For women still in their reproductive years, the American College of Radiology recommends no follow-up imaging at all for simple cysts smaller than 5 centimeters found incidentally on a high-quality ultrasound. These are considered normal. For postmenopausal women, cysts smaller than 1 centimeter also need no follow-up. Simple cysts between 1 and 5 centimeters in postmenopausal women are typically rechecked with ultrasound in 4 to 6 months.
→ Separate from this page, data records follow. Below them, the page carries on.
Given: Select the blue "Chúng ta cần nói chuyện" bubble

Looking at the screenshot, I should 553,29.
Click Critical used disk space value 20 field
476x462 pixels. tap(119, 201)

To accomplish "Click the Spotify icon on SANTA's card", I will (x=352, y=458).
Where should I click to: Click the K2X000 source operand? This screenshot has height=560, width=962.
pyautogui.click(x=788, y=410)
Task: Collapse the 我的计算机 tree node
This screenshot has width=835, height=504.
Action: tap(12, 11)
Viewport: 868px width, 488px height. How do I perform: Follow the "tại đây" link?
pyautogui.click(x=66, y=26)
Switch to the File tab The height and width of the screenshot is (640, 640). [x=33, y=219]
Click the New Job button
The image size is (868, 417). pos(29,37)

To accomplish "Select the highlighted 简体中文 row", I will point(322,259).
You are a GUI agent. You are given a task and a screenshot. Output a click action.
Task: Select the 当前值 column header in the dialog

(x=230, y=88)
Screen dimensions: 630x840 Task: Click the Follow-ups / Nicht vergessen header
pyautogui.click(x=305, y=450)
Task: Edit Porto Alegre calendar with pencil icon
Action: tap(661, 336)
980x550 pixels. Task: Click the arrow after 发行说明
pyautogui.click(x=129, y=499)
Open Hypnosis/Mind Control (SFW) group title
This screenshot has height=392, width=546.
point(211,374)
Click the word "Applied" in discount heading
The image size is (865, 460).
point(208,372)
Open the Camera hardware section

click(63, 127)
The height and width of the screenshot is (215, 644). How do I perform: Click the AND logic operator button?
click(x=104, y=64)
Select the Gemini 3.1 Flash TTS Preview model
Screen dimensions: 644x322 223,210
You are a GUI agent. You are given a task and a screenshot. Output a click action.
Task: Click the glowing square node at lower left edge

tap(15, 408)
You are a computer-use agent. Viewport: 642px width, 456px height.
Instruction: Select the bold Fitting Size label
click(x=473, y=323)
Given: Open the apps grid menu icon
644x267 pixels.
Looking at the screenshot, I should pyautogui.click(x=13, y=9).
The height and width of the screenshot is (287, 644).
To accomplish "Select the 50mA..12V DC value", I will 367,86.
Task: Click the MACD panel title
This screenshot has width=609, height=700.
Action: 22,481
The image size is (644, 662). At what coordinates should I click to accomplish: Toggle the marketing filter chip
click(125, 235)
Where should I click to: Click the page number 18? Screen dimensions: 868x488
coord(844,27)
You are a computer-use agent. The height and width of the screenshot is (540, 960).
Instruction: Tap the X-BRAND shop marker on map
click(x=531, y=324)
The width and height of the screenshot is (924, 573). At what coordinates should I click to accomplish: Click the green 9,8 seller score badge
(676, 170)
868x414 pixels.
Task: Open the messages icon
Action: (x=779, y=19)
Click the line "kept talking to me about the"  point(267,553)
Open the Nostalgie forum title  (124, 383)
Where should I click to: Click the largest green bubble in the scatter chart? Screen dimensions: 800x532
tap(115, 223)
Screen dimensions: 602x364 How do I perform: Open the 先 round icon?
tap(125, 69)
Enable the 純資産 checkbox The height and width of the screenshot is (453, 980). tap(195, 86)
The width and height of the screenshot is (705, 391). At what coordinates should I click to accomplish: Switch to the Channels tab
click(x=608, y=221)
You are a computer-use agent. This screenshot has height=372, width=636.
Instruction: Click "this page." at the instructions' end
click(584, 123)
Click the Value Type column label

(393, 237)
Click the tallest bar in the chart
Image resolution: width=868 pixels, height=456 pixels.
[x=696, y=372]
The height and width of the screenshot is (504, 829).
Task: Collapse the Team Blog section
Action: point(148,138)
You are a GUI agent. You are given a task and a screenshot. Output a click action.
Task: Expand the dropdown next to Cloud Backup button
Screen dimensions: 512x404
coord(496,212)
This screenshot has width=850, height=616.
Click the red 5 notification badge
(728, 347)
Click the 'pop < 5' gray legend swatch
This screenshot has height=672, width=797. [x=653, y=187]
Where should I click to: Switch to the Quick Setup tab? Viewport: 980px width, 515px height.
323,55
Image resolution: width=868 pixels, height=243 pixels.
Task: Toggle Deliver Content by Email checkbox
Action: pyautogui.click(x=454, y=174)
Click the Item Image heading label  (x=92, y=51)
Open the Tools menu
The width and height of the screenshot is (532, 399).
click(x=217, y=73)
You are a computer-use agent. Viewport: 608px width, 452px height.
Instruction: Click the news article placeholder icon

What makes a cyst look more concerning on imaging isn’t necessarily its size but its internal characteristics. Cysts with solid components, thick internal walls, irregular borders, or blood flow within the walls get closer scrutiny. A purely fluid-filled, thin-walled cyst is almost always benign regardless of when in life it appears.
Cancer Risk in Context
One of the main reasons people search for how common ovarian cysts are is worry about cancer. The reassuring reality is that the overwhelming majority of ovarian cysts, at any age, are not cancerous. In premenopausal women, most cyst findings are directly related to normal ovulation and resolve without any intervention.
Risk does shift somewhat after menopause, because the ovaries are no longer cycling and any new growth deserves a closer look. But even in the large screening study of women over 55, simple cysts carried a near-nonexistent cancer risk. The cysts that raise concern are complex ones with solid areas or other irregular features, not the smooth, fluid-filled type most commonly found. Age, family history, and imaging characteristics together help determine whether a cyst needs biopsy or surgical removal rather than watchful waiting.